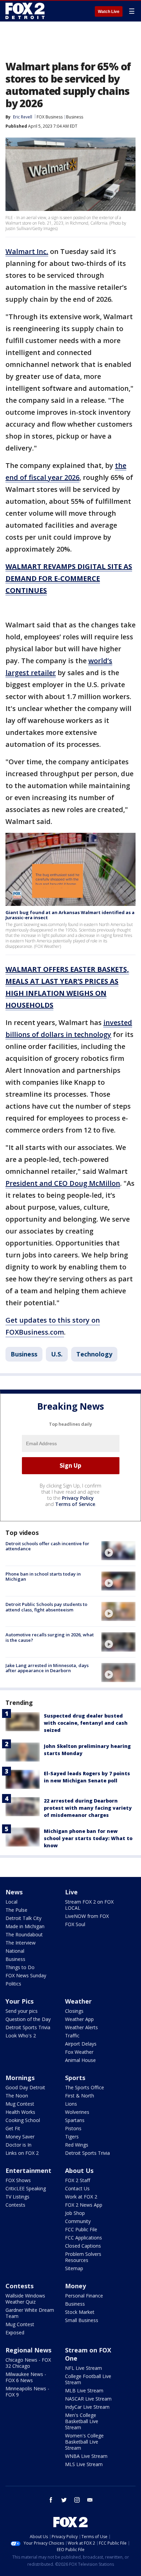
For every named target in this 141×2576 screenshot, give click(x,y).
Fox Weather (79, 2052)
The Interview (20, 1942)
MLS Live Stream (84, 2464)
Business (74, 117)
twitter (64, 2499)
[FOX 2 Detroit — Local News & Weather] (25, 11)
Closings (74, 2011)
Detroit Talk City (23, 1918)
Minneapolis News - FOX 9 (27, 2391)
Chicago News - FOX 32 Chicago (28, 2363)
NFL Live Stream (83, 2368)
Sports (75, 2078)
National (14, 1951)
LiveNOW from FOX (87, 1916)
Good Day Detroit (25, 2087)
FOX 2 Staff (77, 2180)
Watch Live (108, 11)
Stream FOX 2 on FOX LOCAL (89, 1904)
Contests (15, 2205)
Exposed (14, 2332)
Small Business (81, 2320)
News (14, 1892)
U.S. (57, 1354)
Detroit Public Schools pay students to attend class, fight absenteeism (46, 1607)
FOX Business (50, 117)
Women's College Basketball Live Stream (84, 2441)
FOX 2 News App (83, 2205)
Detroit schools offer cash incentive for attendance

### What to produce
Every entry above should be restated word for word, with the images left out.

### Answer to the exercise
For every named target in this 141×2576 screenshot, give click(x,y).
Fox Weather (79, 2052)
The Interview (20, 1942)
MLS Live Stream (84, 2464)
Business (74, 117)
twitter (64, 2499)
[FOX 2 Detroit — Local News & Weather] (25, 11)
Closings (74, 2011)
Detroit Talk City (23, 1918)
Minneapolis News - FOX 9 (27, 2391)
Chicago News - FOX 32 Chicago (28, 2363)
NFL Live Stream (83, 2368)
Sports (75, 2078)
National (14, 1951)
LiveNOW from FOX (87, 1916)
Good Day Detroit (25, 2087)
FOX 2 Staff (77, 2180)
Watch Live (108, 11)
Stream FOX 2 on FOX LOCAL (89, 1904)
Contests (15, 2205)
Exposed (14, 2332)
Small Business (81, 2320)
News (14, 1892)
U.S. (57, 1354)
Detroit Public Schools pay students to attend class, fight absenteeism (46, 1607)
FOX Business (50, 117)
Women's College Basketball Live Stream (84, 2441)
FOX 2 News App (83, 2205)
Detroit schools offer cash incentive for attendance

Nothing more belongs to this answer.